Archimede Seguso, one of Murano’s twentieth-century masters, was part of a renowned family of Italian glassmakers since the fifteenth century. By the age of thirteen, Seguso was blowing glass for the Vetreria Artistica Barovier, where his father was a partner. After painstaking training in traditional Murano techniques, at the age of twenty he began producing his own pieces using a small furnace in the fireplace of his home. With his father Antonio, Napoleone Barovier, and others, he was a founding member of the Seguso Vetri d’Arte in 1932 and served as master glassblower, executing his own and Flavio Poli’s designs. Umberto Franzoi singled out one multi-paneled work, I Segni dello Zodiaco (“The Signs of the Zodiac”), on display at the Milan Triennale of 1937, as bearing the “unmistakable hallmarks of both artisans—the definition of profile and volume of Poli, the vibratile spontaneity and ethereal refinement of maesro Seguso” (Franzoi, 1991, p. 28). In 1947, Seguso formed the Vetreria Archimede Seguso where he was primo maestro. Inspired by the forms and techniques of the Novecento artists and glassmakers, he notably perfected the traditional Venetian latticino and filigrano techniques and adapted them to the styles of the times. Seguso was considered a sculptor for his modeling of thin blown and solid glass in the forms of animals and figures, often in bold contrasting colors and interweaving gold leaf.

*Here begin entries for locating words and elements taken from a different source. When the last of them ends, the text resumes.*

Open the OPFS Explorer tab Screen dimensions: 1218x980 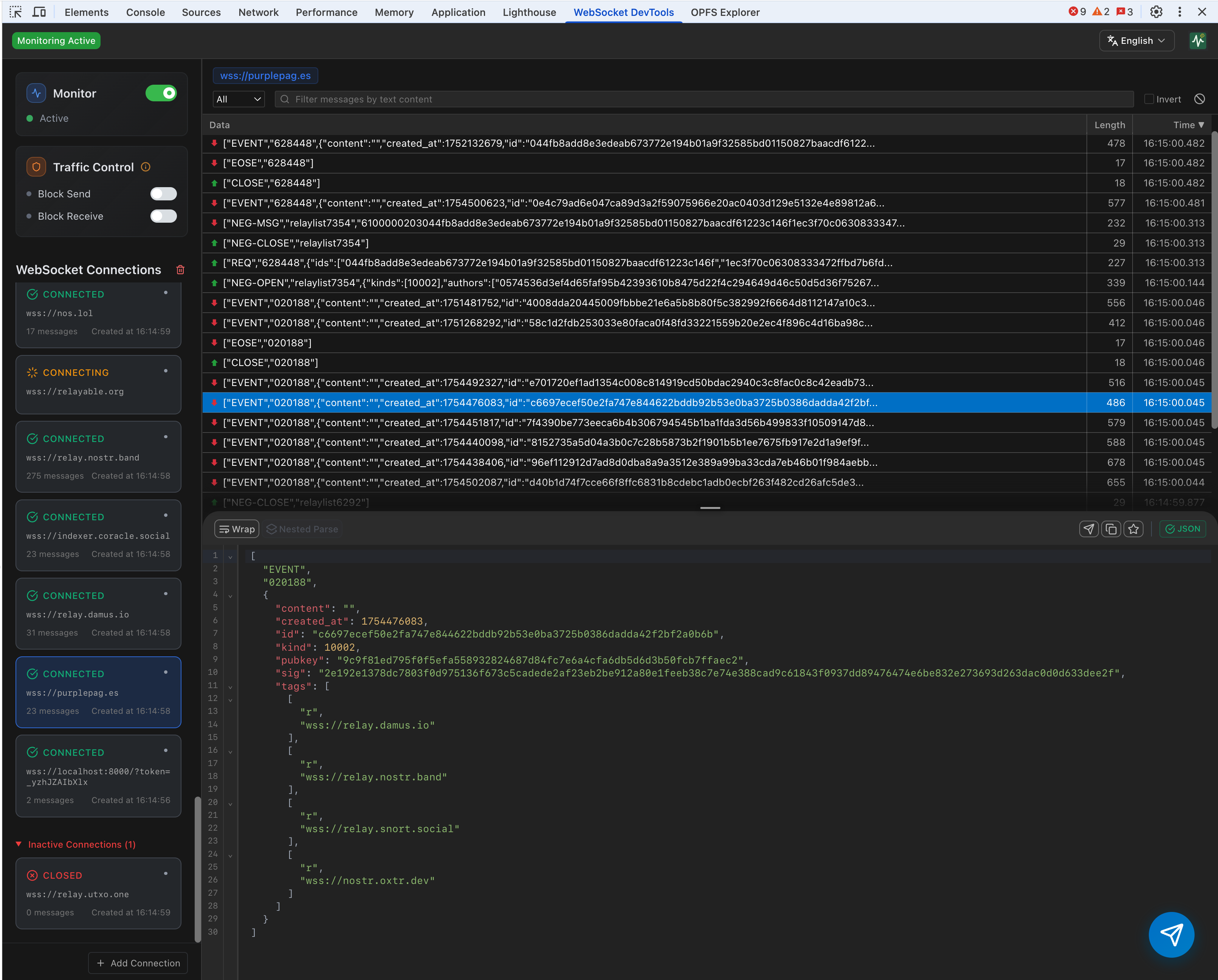725,12
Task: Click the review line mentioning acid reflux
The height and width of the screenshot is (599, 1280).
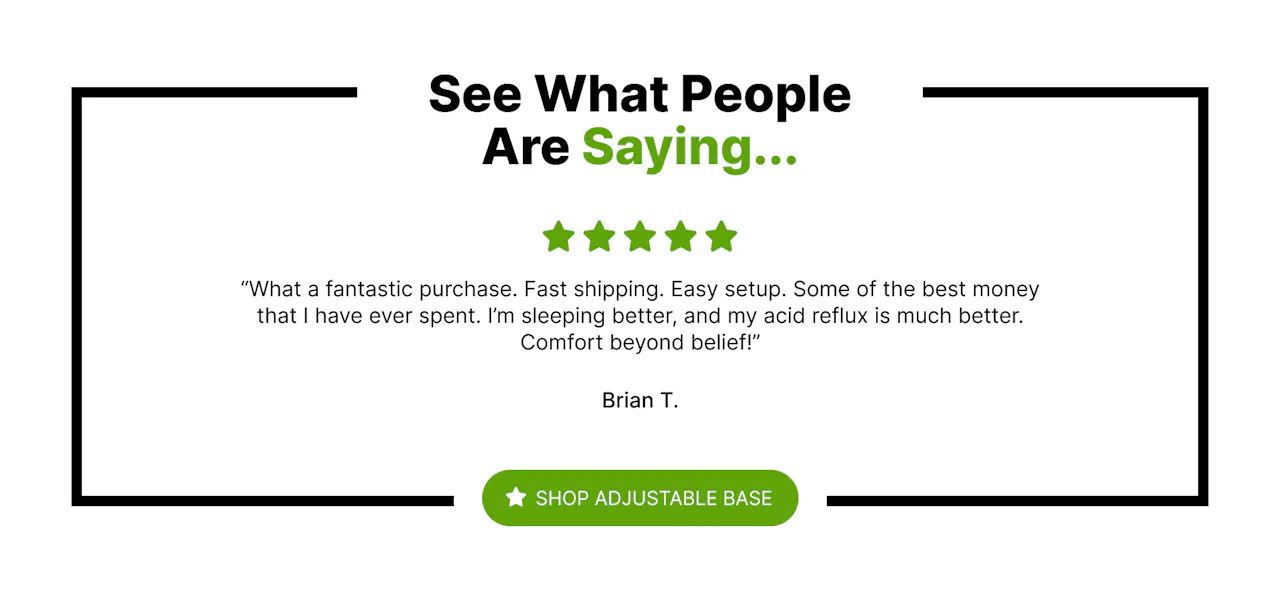Action: (640, 316)
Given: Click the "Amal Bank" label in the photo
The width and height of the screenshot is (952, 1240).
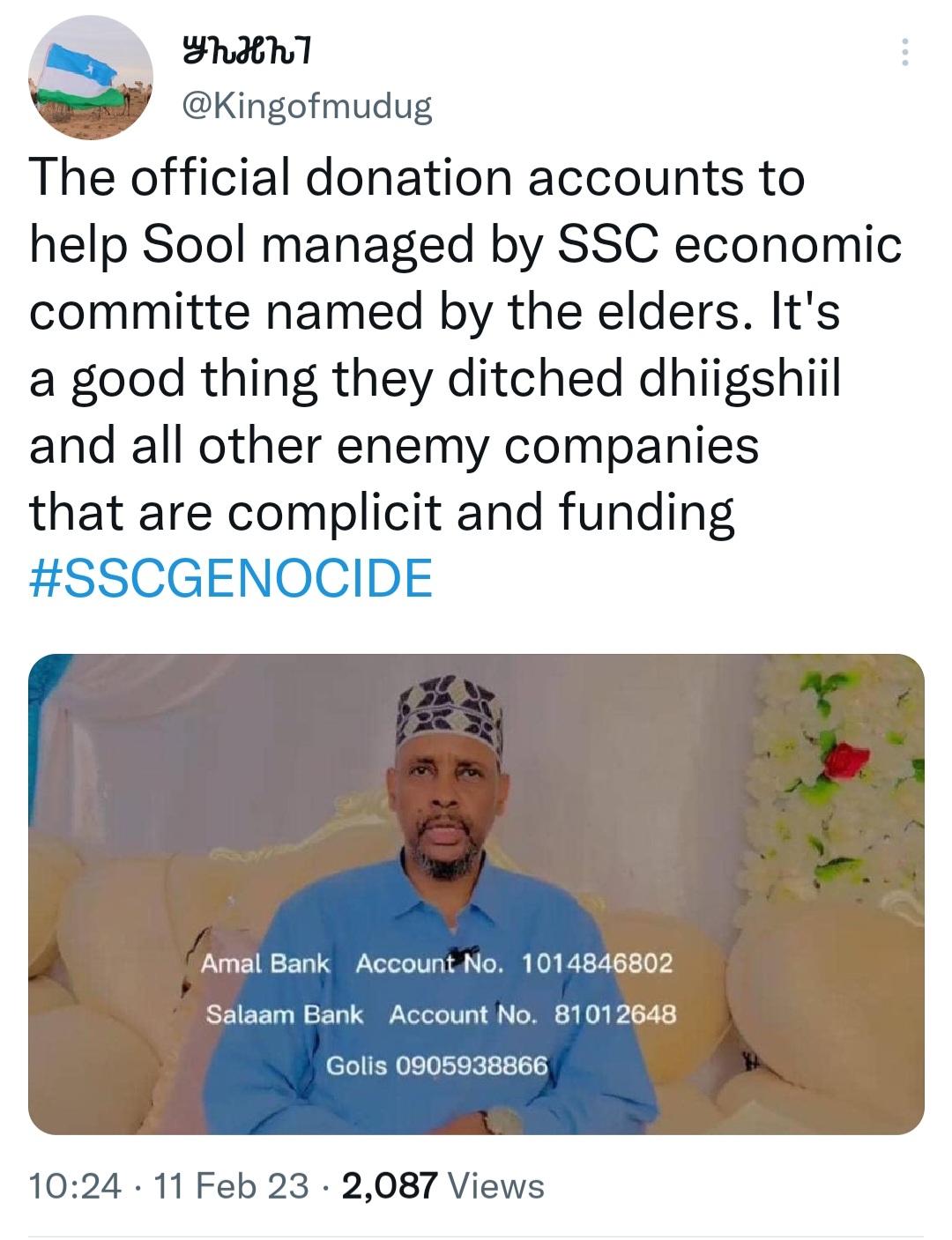Looking at the screenshot, I should click(264, 963).
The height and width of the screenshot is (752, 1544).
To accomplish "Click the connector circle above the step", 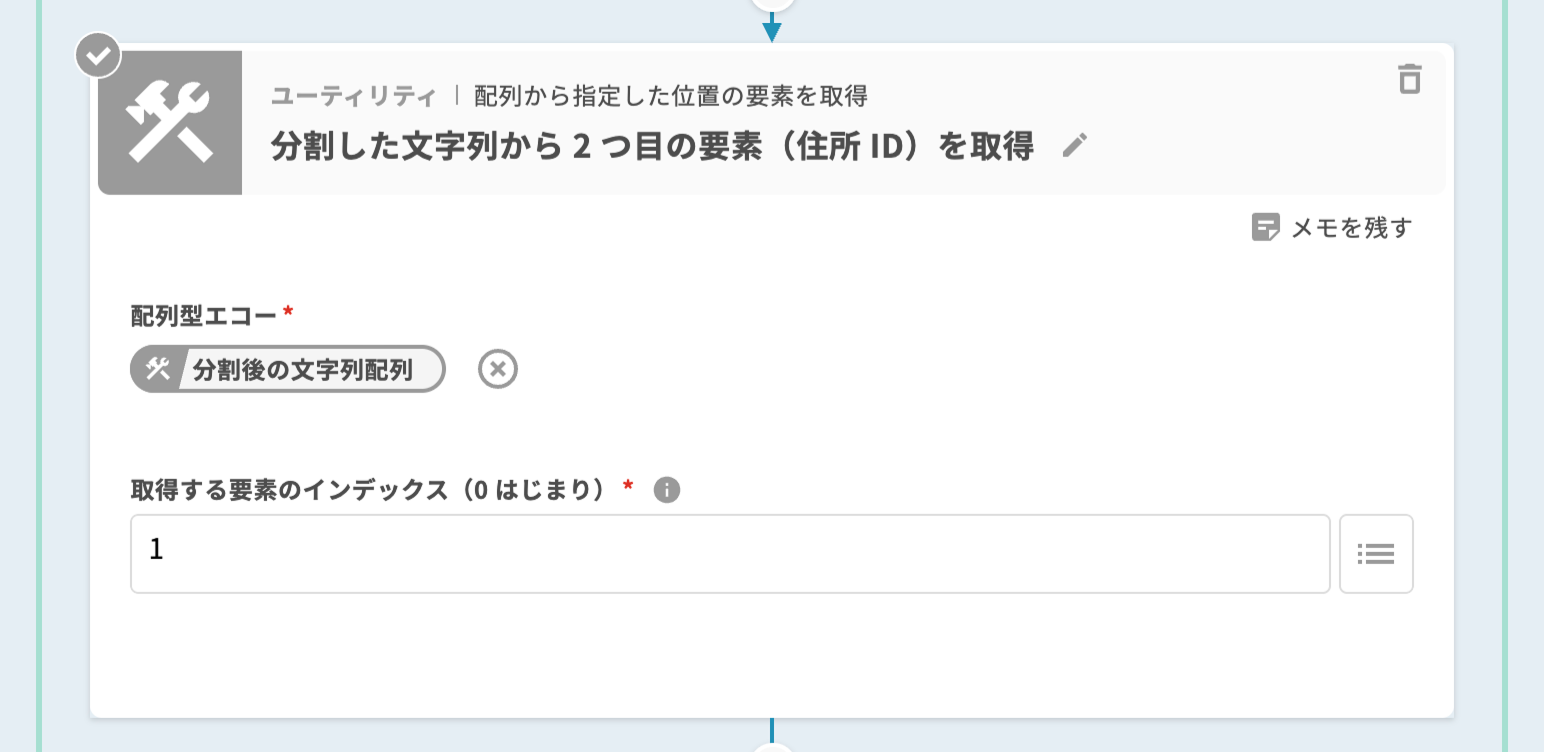I will (x=771, y=3).
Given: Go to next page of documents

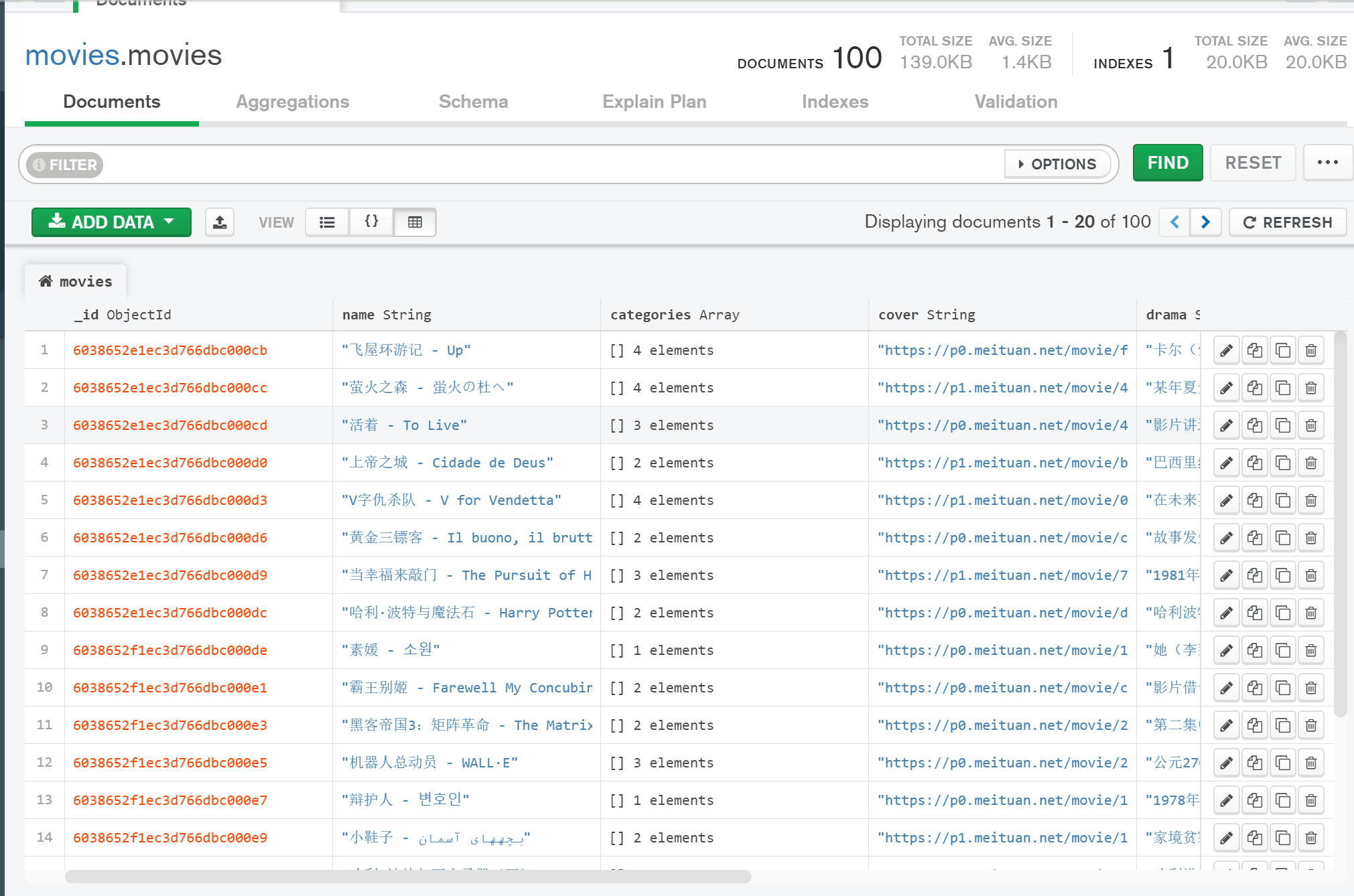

His versatility is evident by his wide range of creations, which included these small and much larger sculptures, tableware, portrait busts, and chandeliers.
References:
Roberto Aloi, L’arredamento moderno. Milan: U. Hoepli, 1934.
Umberto Franzoi, ed. Art Glass by Archimede Seguso (Venice: Arsenale, 1991).
Lenore Newman, “Seguso, Archimede,” in Design 1935-1965: What Modern Was (New York: Harry N. Abrams, 1991), 398.
Revere McFadden, David, et. al., Venetian Glass: The Nancy Olnick and Giorgio Spanu Collection (Milan and New York: Charta and the American Craft Museum, 2000), 242.